Les lève-tôt.

Christophe Hulé

La vie appartient à qui se lève tôt dit-on.

Allez dire ça aux agents d'entretien, aux ouvriers sur les chaînes de montage, aux livreurs, aux routiers, et pardon à tous ceux que j'oublie.

Des heures passées dans le métro, le RER, pour une paie de misère.

Plus de bras dans la restauration ou le bâtiment ? Et nos décideurs de s'en étonner.

Tous des fainéants n'est-ce pas ?

Eh quoi, ils nous emmerdent avec cette histoire de vie de famille !

Je ne veux rien entendre sur les gilets jaunes, vous retournez à votre poste ou vous passez à la compta !

Le patronat vous spolie, et vive Arlette !

Camarades, que ceux d'entre vous qui acceptent la reconduction lèvent la main.

On a vidé l'usine de ses outils de travail, la nuit, quand les ouvriers dorment.

Pologne, Roumanie, Pôle Emploi ? 

Camarades, ils ont volé le beurre et l'argent du beurre.

On brûle des pneus, on joue aux cartes, on reste sur le lieu de travail.

Un ministre en bras de chemise, débraillé mais avec retenue, vient parler aux troupes désœuvrées.

Le gouvernement s'attelle à la tâche, vous allez voir ce que vous allez voir !

Et c'est tout vu, comme d'habitude, pour grossir les rangs des miséreux devant la banque alimentaire.
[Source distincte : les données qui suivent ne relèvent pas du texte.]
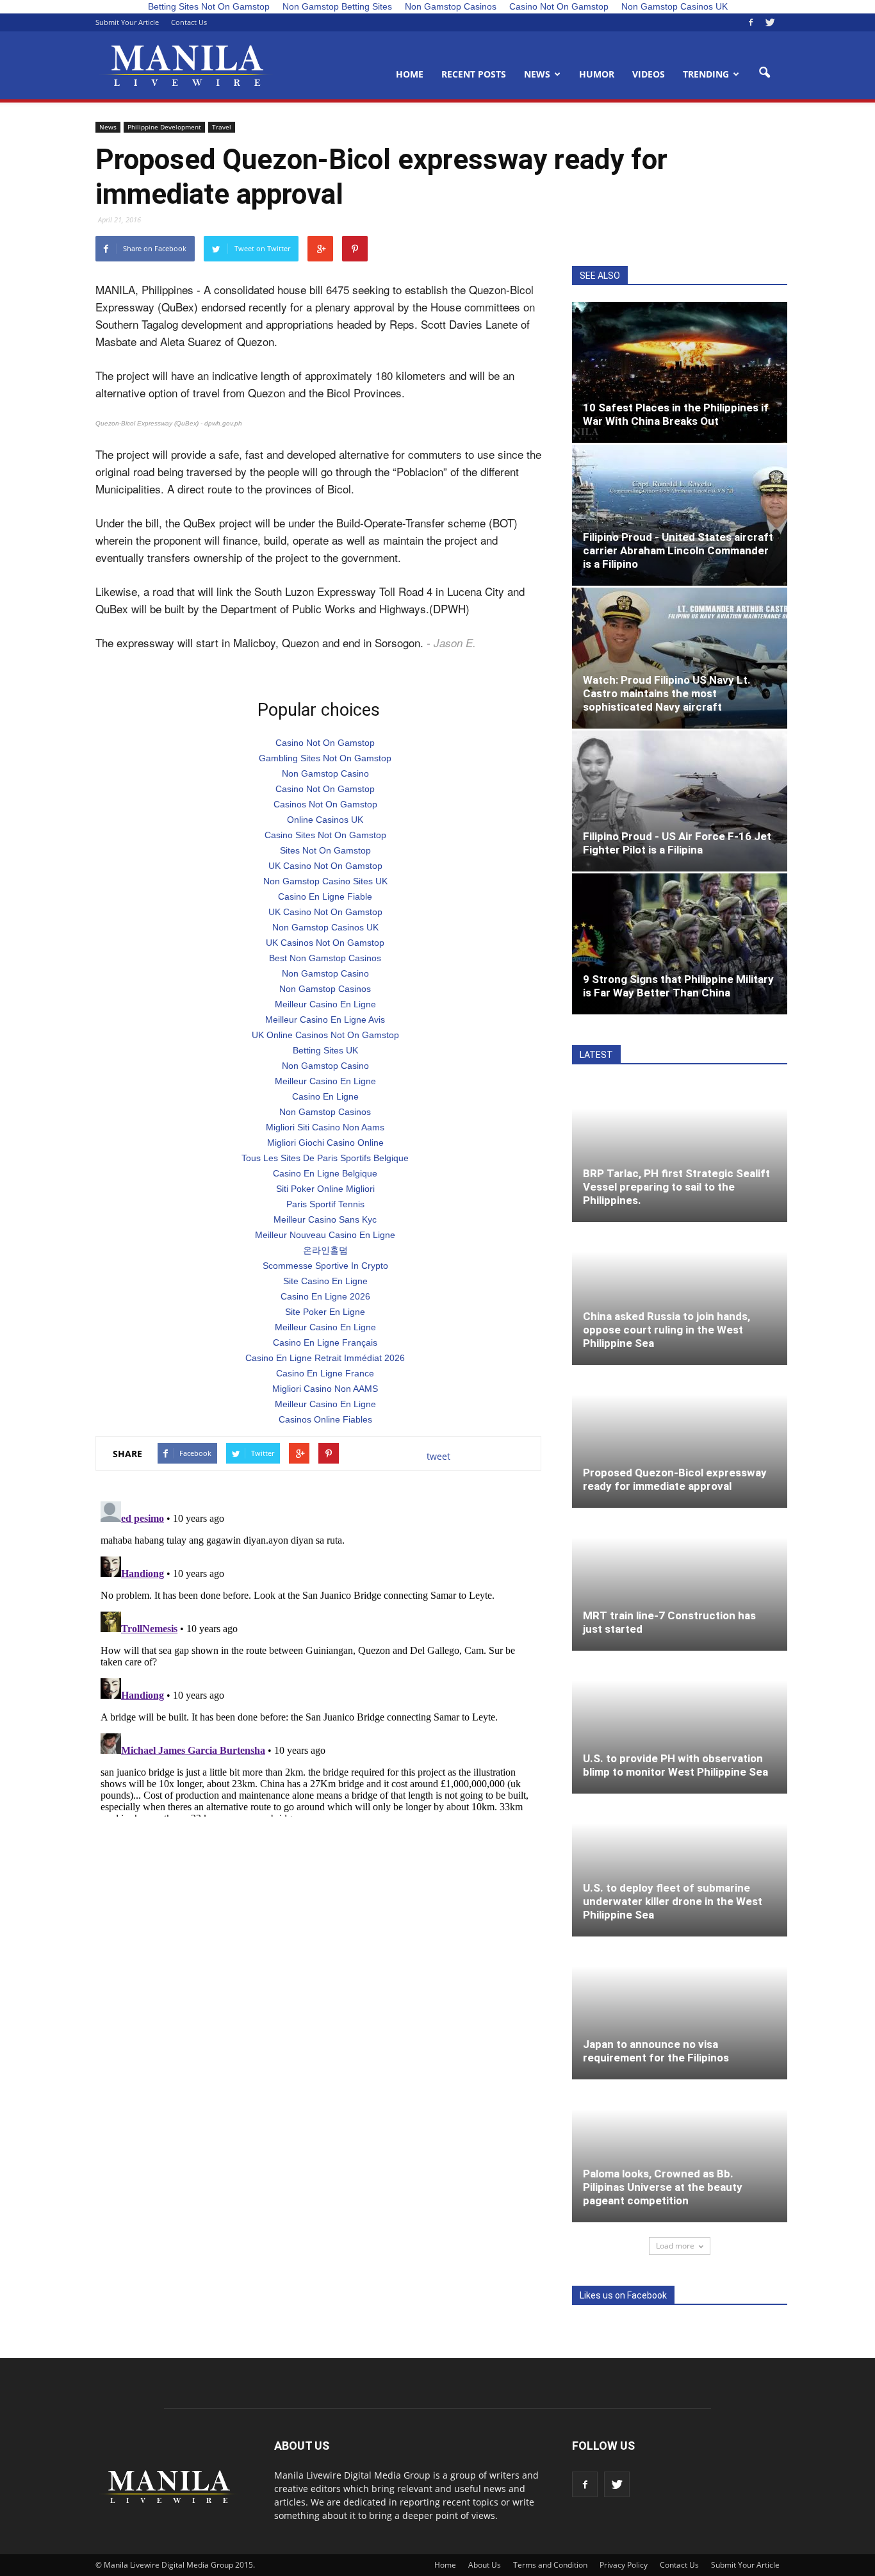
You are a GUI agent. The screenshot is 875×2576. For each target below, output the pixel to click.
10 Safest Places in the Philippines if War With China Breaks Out (676, 414)
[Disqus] (318, 1656)
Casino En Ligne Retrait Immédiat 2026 (325, 1358)
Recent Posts (473, 74)
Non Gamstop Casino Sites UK (325, 881)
« Un pognon de dingue, tous ces gueux ! ».


Mon père et tous les précédents n'ont connu que la mine, et moi le chômage.

Après les gueules cassées ou les gueules noires, il faut bien que la misère prospère, sinon il n'y aurait pas de riches.

Huîtres et caviar ou moules frites, rien de nouveau en somme.

Camarade, acceptez-vous de signer cette pétition ?

Bof, si vous voulez, j'en ai signé tant !

Courage camarade, nous sommes au bout du tunnel !

Vous êtes jeune, comme je l'ai été, je me garderais bien de gâcher la fête.


On délocalise la connerie, jusqu'au jour où plus aucun pays ne sera dupe.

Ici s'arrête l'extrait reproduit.